• [OBJECTIF]:
Reproduis mot pour mot tout le passage du portrait de Sarah Gogel qui va de « Sarah a de l'abnégation » jusqu'à « an de voyager. ».

Sarah a de l'abnégation à revendre : elle mène de front ses études d'avocate et la co-direction d'une ONG qui accompagne des jeunes de banlieue dans leurs projets. Le tout… bénévolement. « Je sais que je suis complètement folle. »
« Un portrait sur moi ? Je préfère que tu parles de toute l’entreprise parce que j’aurais jamais pu faire ça toute seule ! » Sarah Gogel n’aime pas trop la lumière. Elle préfère braquer les objectifs sur ses protégés, des jeunes de la Courneuve ou des banlieues chaudes de New York et Boston. Global Potential, l’asso qu’elle a cofondée avec un ami, Frank Cohn, permet à une centaine de jeunes par an de voyager.
« On était tous les deux assistants sociaux aux États-Unis, et tous les deux effarés, enragés même, de ce qui était proposé aux jeunes. Global Potential, pour nous, c’est une façon de pallier à ce qui peut manquer dans l’approche éducative : la nécessité absolue de valoriser le point de vue et les envies des jeunes avec lesquels on travaille, la puissance des voyages, la possibilité de les faire sortir du lieu où ils habitent. »
Et Sarah en sait quelque chose. Ces dix dernières années, elle a habité au Nicaragua, à New York, à Paris – sans compter les innombrables allers-retours à Boston et les multiples voyages un peu partout sur le globe. « Quand j’étais plus jeune, on faisait de l’humanitaire en famille pendant les vacances, j’ai eu la chance d’avoir des parents qui m’ont inculqué ce plaisir. »
La Courneuve depuis janvier Dans l’esprit de Frank et de Sarah naît donc, il y a 5 ans, un projet un peu fou : accompagner des jeunes de 15 à 23 ans sur des projets pendant un an et demi et, clou de la formation, un voyage de six semaines au Nicaragua, en République dominicaine ou en Haïti (lire ci-contre le programme détaillé). « À l’origine, on avait choisi de travailler avec ces pays parce qu’aux États-Unis, où est né notre projet, l’immigration d’Amérique latine est forte. Ça permet à certains de nos jeunes de voyager dans leur pays d’origine. » L’ouverture d’une antenne de Global Potential en France, début 2012, change la donne : « On a le projet de travailler avec le Maghreb et l’Afrique de l’Ouest d’ici à 2014. »

• [DONNÉES ENREGISTRÉES]:
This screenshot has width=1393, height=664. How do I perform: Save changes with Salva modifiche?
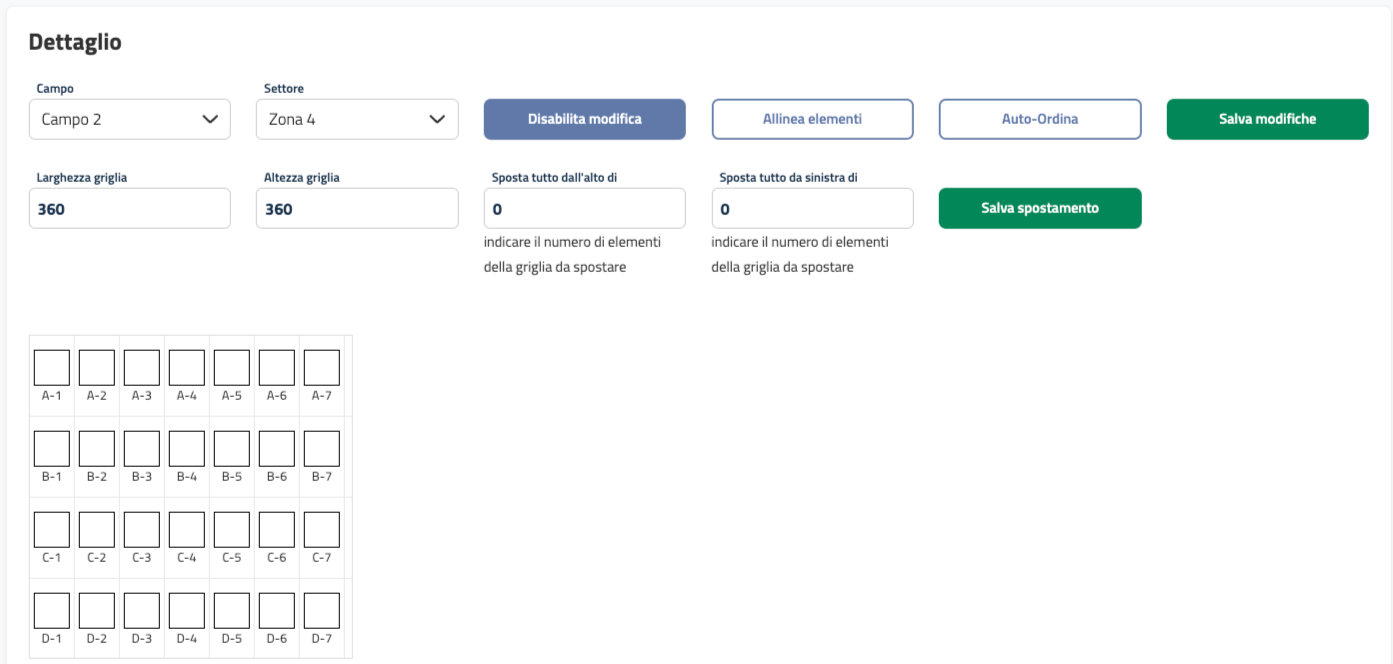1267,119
* * *
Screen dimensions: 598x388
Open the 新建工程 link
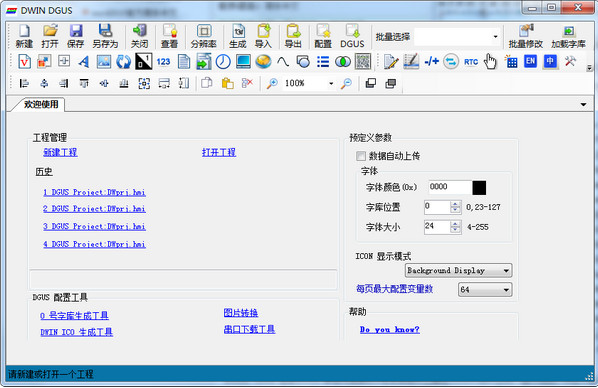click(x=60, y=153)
--
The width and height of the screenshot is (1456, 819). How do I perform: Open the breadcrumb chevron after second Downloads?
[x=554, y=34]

• [RÉPONSE RÉDIGÉE]:
Sarah a de l'abnégation à revendre : elle mène de front ses études d'avocate et la co-direction d'une ONG qui accompagne des jeunes de banlieue dans leurs projets. Le tout… bénévolement. « Je sais que je suis complètement folle. »
« Un portrait sur moi ? Je préfère que tu parles de toute l’entreprise parce que j’aurais jamais pu faire ça toute seule ! » Sarah Gogel n’aime pas trop la lumière. Elle préfère braquer les objectifs sur ses protégés, des jeunes de la Courneuve ou des banlieues chaudes de New York et Boston. Global Potential, l’asso qu’elle a cofondée avec un ami, Frank Cohn, permet à une centaine de jeunes par an de voyager.